◆ **Problem statement**: Give back each line of the listing precisely as written.

◆ **Input data**:
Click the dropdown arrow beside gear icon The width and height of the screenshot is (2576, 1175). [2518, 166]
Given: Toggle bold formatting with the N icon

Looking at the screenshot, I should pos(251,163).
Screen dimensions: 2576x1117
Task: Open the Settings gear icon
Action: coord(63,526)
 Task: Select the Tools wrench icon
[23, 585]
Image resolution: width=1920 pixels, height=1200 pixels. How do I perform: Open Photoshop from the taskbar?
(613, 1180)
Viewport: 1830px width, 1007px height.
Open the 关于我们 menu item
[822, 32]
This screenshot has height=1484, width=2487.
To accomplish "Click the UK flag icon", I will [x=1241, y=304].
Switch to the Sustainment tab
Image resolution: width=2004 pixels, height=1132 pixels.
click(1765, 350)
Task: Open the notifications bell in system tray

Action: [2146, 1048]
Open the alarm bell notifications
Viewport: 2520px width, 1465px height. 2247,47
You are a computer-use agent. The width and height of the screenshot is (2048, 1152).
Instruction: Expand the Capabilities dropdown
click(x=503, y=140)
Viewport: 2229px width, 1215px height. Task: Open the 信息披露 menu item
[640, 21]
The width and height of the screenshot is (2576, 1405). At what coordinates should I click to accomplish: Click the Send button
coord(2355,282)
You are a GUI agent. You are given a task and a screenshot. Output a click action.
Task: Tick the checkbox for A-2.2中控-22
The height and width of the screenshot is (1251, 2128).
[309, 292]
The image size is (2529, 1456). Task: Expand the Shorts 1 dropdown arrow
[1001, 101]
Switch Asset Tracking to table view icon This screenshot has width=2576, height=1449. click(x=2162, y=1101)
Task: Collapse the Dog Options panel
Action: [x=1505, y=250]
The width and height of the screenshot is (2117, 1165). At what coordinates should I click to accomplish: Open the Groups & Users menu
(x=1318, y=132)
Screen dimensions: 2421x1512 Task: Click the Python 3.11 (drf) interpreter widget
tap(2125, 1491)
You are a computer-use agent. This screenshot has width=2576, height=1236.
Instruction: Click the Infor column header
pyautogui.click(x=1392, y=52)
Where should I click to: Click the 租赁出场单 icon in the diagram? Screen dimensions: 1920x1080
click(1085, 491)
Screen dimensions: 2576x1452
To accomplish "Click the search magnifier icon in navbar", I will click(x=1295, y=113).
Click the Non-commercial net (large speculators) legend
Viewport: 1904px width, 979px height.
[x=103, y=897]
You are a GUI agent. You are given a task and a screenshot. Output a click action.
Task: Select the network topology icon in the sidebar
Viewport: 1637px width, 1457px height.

◆ **Answer space**:
Click the dropdown arrow beside gear icon The width and height of the screenshot is (2576, 1175). [2518, 166]
Given: Toggle bold formatting with the N icon

Looking at the screenshot, I should pos(251,163).
Screen dimensions: 2576x1117
Task: Open the Settings gear icon
Action: coord(63,526)
 Task: Select the Tools wrench icon
[23, 585]
Image resolution: width=1920 pixels, height=1200 pixels. How do I perform: Open Photoshop from the taskbar?
(613, 1180)
Viewport: 1830px width, 1007px height.
Open the 关于我们 menu item
[822, 32]
This screenshot has height=1484, width=2487.
To accomplish "Click the UK flag icon", I will [x=1241, y=304].
Switch to the Sustainment tab
Image resolution: width=2004 pixels, height=1132 pixels.
click(1765, 350)
Task: Open the notifications bell in system tray

Action: [2146, 1048]
Open the alarm bell notifications
Viewport: 2520px width, 1465px height. 2247,47
You are a computer-use agent. The width and height of the screenshot is (2048, 1152).
Instruction: Expand the Capabilities dropdown
click(x=503, y=140)
Viewport: 2229px width, 1215px height. Task: Open the 信息披露 menu item
[640, 21]
The width and height of the screenshot is (2576, 1405). At what coordinates should I click to accomplish: Click the Send button
coord(2355,282)
You are a GUI agent. You are given a task and a screenshot. Output a click action.
Task: Tick the checkbox for A-2.2中控-22
The height and width of the screenshot is (1251, 2128).
[309, 292]
The image size is (2529, 1456). Task: Expand the Shorts 1 dropdown arrow
[1001, 101]
Switch Asset Tracking to table view icon This screenshot has width=2576, height=1449. click(x=2162, y=1101)
Task: Collapse the Dog Options panel
Action: [x=1505, y=250]
The width and height of the screenshot is (2117, 1165). At what coordinates should I click to accomplish: Open the Groups & Users menu
(x=1318, y=132)
Screen dimensions: 2421x1512 Task: Click the Python 3.11 (drf) interpreter widget
tap(2125, 1491)
You are a computer-use agent. This screenshot has width=2576, height=1236.
Instruction: Click the Infor column header
pyautogui.click(x=1392, y=52)
Where should I click to: Click the 租赁出场单 icon in the diagram? Screen dimensions: 1920x1080
click(1085, 491)
Screen dimensions: 2576x1452
To accomplish "Click the search magnifier icon in navbar", I will click(x=1295, y=113).
Click the Non-commercial net (large speculators) legend
Viewport: 1904px width, 979px height.
[x=103, y=897]
You are a GUI agent. You are given a task and a screenshot. Output a click action.
Task: Select the network topology icon in the sidebar
Viewport: 1637px width, 1457px height.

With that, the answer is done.